◆ Work to complete:
1/ In the pvx getting-started guide, rewrite the passage from "0.1 First 3" up to and including "path at 2 a.m.", replacing "input.wav" with "source.wav" at every occurrence.
2/ According to the pvx getting-started guide, what does the "pvx doctor" command check?
3/ Translate this sentence from the pvx getting-started guide into French: "uv can run every command in this guide without changing the DSP arguments."

◆ Quoted passage:
--
Getting Started with pvx
May 25, 2026 · View on GitHub

Getting Started with pvx
This guide is for first-time users who want to understand what pvx does, why it exists, and how to get useful results without treating digital signal processing (DSP) as magic. It is practical first, mystical later.
0. Quick Setup (Install + PATH)
python3 -m venv .venv
source .venv/bin/activate
python3 -m pip install -e .
pvx --help
Same setup with uv:
uv venv .venv
source .venv/bin/activate
uv pip install -e .
uv run pvx --help
If pvx is not found, add the project virtualenv to your path environment variable (PATH) (zsh):
printf 'export PATH="%s/.venv/bin:$PATH"\n' "$(pwd)" >> ~/.zshrc
source ~/.zshrc
pvx --help
No-PATH fallback:
.venv/bin/pvx voc input.wav --stretch 1.2 --output output.wav
# or
python3 -m pvx.cli.pvx voc input.wav --stretch 1.2 --output output.wav
No-PATH fallback with uv:
uv run pvx voc input.wav --stretch 1.2 --output output.wav
Man-page generation:
python3 scripts/scripts_install_man_pages.py
MANPATH="$(pwd)/man:$MANPATH" man pvx
0.3 Launch-Ready Helper Commands
Before announcing or demoing, run these:
pvx doctor
pvx quickstart input.wav --output output.wav
pvx safe input.wav --material mix --output output_safe.wav
pvx transforms
pvx smoke --output smoke_out.wav
pvx augment data/*.wav --output-dir aug_out --variants-per-input 4 --intent asr_robust --seed 1337
pvx augment-manifest validate aug_out/augment_manifest.jsonl --strict
What each does:
pvx doctor: checks environment, path environment variable (PATH), and optional dependencies.pvx quickstart: prints the minimal launch command sequence.pvx safe: runspvx vocwith conservative quality-first defaults.pvx transforms: explains transform options and runtime availability.pvx smoke: executes a fast synthetic end-to-end sanity render.pvx augment: builds deterministic augmentation datasets and writes manifests for machine-learning pipelines.pvx augment-manifest: validates, merges, and summarizes augmentation manifests.
0.2 Running Any Command with uv
uv can run every command in this guide without changing the DSP arguments.
pvx ...->uv run pvx ...python3 some_script.py ...->uv run python3 some_script.py ...python3 -m module.path ...->uv run python3 -m module.path ...
Example:
pvx voc input.wav --stretch 1.25 --output out.wav
uv run pvx voc input.wav --stretch 1.25 --output out.wav
If you are already muttering at your shell, that is normal.
0.1 First 3 Commands to Run
# 1) Stretch without pitch change
pvx voc input.wav --stretch 1.25 --output input_stretch.wav
# 2) Pitch change without duration change
pvx voc input.wav --stretch 1.0 --pitch -3 --output input_pitch.wav
# 3) Same pitch shift, but with formant protection
pvx voc input.wav --stretch 1.0 --pitch -3 --pitch-mode formant-preserving --output input_pitch_formant.wav
What to listen for:
input_stretch.wav: longer timing, same note centerinput_pitch.wav: lower note center, possible timbral darkeninginput_pitch_formant.wav: lower note center with more stable vowel/timbre identity- if all three sound identical, double-check that you did not typo the output path at 2 a.m.
--
◆ Material:
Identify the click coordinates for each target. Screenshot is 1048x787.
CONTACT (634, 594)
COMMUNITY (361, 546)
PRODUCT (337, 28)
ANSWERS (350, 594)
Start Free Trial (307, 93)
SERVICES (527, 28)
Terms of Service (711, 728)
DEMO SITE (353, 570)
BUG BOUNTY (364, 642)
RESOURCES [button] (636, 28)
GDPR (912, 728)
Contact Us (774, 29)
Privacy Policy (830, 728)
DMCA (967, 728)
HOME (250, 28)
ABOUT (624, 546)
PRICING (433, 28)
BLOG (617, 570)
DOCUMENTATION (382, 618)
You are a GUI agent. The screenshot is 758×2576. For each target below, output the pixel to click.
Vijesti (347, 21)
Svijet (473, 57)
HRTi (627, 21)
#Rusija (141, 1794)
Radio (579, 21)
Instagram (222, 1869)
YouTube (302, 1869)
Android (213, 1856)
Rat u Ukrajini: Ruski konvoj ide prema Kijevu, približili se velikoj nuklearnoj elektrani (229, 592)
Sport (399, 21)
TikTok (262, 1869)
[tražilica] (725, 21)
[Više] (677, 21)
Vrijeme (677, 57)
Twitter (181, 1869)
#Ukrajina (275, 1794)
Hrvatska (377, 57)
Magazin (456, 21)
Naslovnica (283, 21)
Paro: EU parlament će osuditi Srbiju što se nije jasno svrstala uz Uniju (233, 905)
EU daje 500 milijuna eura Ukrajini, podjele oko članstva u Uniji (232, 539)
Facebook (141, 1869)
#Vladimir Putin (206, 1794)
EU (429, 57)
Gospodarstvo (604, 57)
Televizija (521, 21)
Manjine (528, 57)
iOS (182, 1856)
--
◆ Results of the tasks:
1/
0.1 First 3 Commands to Run
# 1) Stretch without pitch change
pvx voc source.wav --stretch 1.25 --output input_stretch.wav
# 2) Pitch change without duration change
pvx voc source.wav --stretch 1.0 --pitch -3 --output input_pitch.wav
# 3) Same pitch shift, but with formant protection
pvx voc source.wav --stretch 1.0 --pitch -3 --pitch-mode formant-preserving --output input_pitch_formant.wav
What to listen for:
input_stretch.wav: longer timing, same note centerinput_pitch.wav: lower note center, possible timbral darkeninginput_pitch_formant.wav: lower note center with more stable vowel/timbre identity- if all three sound identical, double-check that you did not typo the output path at 2 a.m.

2/ It checks the environment, the path environment variable (PATH), and optional dependencies.

3/ uv peut exécuter toutes les commandes de ce guide sans modifier les arguments DSP.